- [THE REQUEST]
Rewrite every line of the material below as a numbered list, skipping any blank lines and leaving out the pictures.

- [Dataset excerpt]

--- begin ---

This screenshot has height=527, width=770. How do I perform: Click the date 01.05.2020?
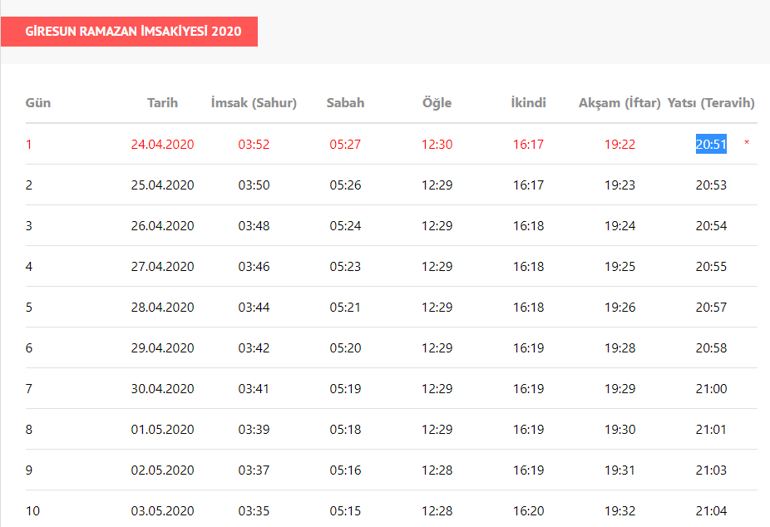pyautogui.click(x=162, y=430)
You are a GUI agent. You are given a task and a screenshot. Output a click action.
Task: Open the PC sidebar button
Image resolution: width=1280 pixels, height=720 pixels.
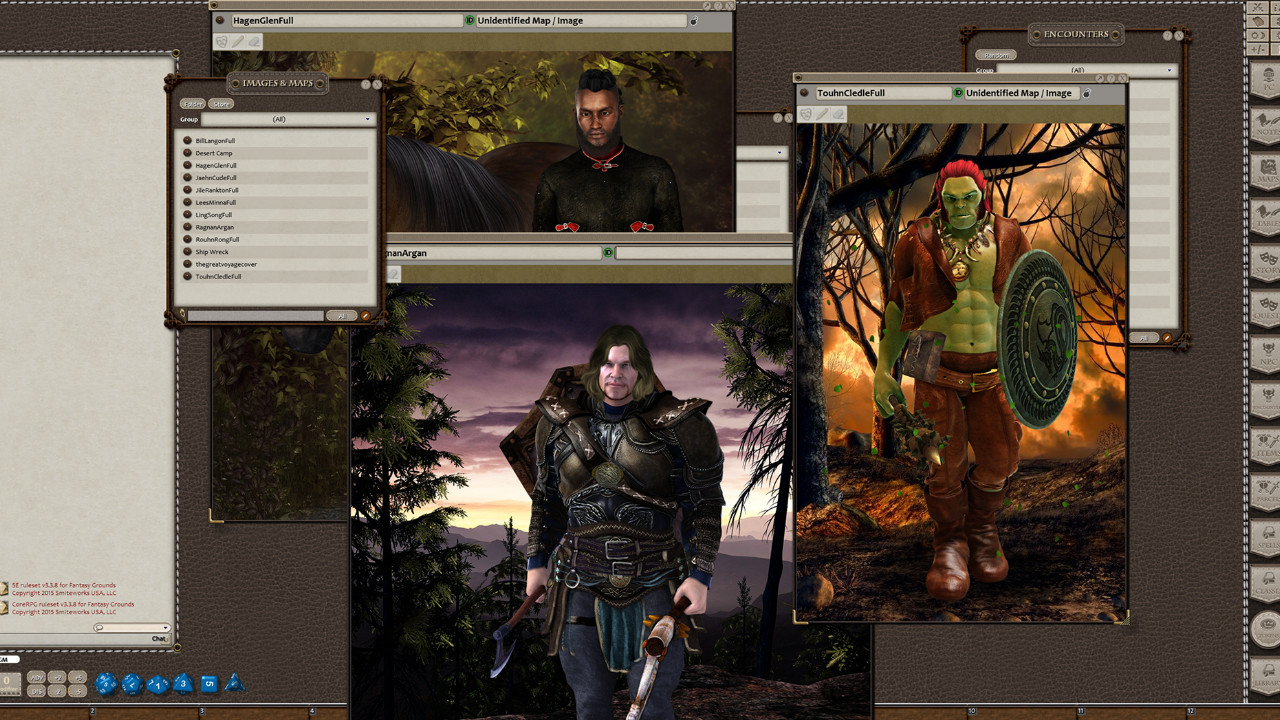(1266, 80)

--- end ---

- [EXERCISE RESPONSE]
1. This screenshot has height=527, width=770. How do I perform: Click the date 01.05.2020?
2. pyautogui.click(x=162, y=430)
3. You are a GUI agent. You are given a task and a screenshot. Output a click action.
4. Task: Open the PC sidebar button
5. Image resolution: width=1280 pixels, height=720 pixels.
6. (1266, 80)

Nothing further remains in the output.